= SOURCE MATERIAL =

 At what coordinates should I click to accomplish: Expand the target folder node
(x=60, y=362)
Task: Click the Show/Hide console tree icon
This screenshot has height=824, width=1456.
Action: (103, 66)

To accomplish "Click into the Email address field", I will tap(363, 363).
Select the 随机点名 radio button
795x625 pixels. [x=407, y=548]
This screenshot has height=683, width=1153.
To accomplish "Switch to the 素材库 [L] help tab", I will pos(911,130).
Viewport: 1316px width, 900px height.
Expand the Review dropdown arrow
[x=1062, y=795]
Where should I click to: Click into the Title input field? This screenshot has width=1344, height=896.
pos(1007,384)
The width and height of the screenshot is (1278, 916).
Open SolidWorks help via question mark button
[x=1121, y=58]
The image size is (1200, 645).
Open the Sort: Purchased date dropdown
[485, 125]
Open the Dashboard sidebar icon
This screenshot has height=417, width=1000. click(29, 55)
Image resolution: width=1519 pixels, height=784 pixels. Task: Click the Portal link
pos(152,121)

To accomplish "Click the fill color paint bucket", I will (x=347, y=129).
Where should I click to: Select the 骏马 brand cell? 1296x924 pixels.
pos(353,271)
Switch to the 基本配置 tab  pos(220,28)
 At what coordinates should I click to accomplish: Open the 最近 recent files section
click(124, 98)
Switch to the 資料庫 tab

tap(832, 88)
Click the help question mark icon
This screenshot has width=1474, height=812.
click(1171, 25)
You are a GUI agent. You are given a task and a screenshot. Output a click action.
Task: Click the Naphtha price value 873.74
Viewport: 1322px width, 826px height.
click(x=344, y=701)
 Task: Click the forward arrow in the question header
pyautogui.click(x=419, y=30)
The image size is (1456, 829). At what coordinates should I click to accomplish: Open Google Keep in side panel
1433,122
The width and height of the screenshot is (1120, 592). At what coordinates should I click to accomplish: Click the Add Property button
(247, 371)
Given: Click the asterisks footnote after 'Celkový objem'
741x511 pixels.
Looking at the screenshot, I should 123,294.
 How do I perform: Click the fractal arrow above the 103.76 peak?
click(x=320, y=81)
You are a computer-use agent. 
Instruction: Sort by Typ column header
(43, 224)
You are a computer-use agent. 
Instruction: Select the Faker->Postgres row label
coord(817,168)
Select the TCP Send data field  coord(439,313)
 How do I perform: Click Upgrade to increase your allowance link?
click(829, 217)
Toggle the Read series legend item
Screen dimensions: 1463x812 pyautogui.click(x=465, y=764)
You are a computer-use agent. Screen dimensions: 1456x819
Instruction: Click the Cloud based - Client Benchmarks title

= WHAT NEEDS TO BE DONE =
Please convert the rows above into a JSON list of strings, one string per line, leaving out blank lines.

= IN RESPONSE =
[
  " At what coordinates should I click to accomplish: Expand the target folder node",
  "(x=60, y=362)",
  "Task: Click the Show/Hide console tree icon",
  "This screenshot has height=824, width=1456.",
  "Action: (103, 66)",
  "To accomplish \"Click into the Email address field\", I will tap(363, 363).",
  "Select the 随机点名 radio button",
  "795x625 pixels. [x=407, y=548]",
  "This screenshot has height=683, width=1153.",
  "To accomplish \"Switch to the 素材库 [L] help tab\", I will pos(911,130).",
  "Viewport: 1316px width, 900px height.",
  "Expand the Review dropdown arrow",
  "[x=1062, y=795]",
  "Where should I click to: Click into the Title input field? This screenshot has width=1344, height=896.",
  "pos(1007,384)",
  "The width and height of the screenshot is (1278, 916).",
  "Open SolidWorks help via question mark button",
  "[x=1121, y=58]",
  "The image size is (1200, 645).",
  "Open the Sort: Purchased date dropdown",
  "[485, 125]",
  "Open the Dashboard sidebar icon",
  "This screenshot has height=417, width=1000. click(29, 55)",
  "Image resolution: width=1519 pixels, height=784 pixels. Task: Click the Portal link",
  "pos(152,121)",
  "To accomplish \"Click the fill color paint bucket\", I will (x=347, y=129).",
  "Where should I click to: Select the 骏马 brand cell? 1296x924 pixels.",
  "pos(353,271)",
  "Switch to the 基本配置 tab  pos(220,28)",
  " At what coordinates should I click to accomplish: Open the 最近 recent files section",
  "click(124, 98)",
  "Switch to the 資料庫 tab",
  "tap(832, 88)",
  "Click the help question mark icon",
  "This screenshot has width=1474, height=812.",
  "click(1171, 25)",
  "You are a GUI agent. You are given a task and a screenshot. Output a click action.",
  "Task: Click the Naphtha price value 873.74",
  "Viewport: 1322px width, 826px height.",
  "click(x=344, y=701)",
  " Task: Click the forward arrow in the question header",
  "pyautogui.click(x=419, y=30)",
  "The image size is (1456, 829). At what coordinates should I click to accomplish: Open Google Keep in side panel",
  "1433,122",
  "The width and height of the screenshot is (1120, 592). At what coordinates should I click to accomplish: Click the Add Property button",
  "(247, 371)",
  "Given: Click the asterisks footnote after 'Celkový objem'",
  "741x511 pixels.",
  "Looking at the screenshot, I should 123,294.",
  " How do I perform: Click the fractal arrow above the 103.76 peak?",
  "click(x=320, y=81)",
  "You are a computer-use agent. ",
  "Instruction: Sort by Typ column header",
  "(43, 224)",
  "You are a computer-use agent. ",
  "Instruction: Select the Faker->Postgres row label",
  "coord(817,168)",
  "Select the TCP Send data field  coord(439,313)",
  " How do I perform: Click Upgrade to increase your allowance link?",
  "click(829, 217)",
  "Toggle the Read series legend item",
  "Screen dimensions: 1463x812 pyautogui.click(x=465, y=764)",
  "You are a computer-use agent. Screen dimensions: 1456x819",
  "Instruction: Click the Cloud based - Client Benchmarks title"
]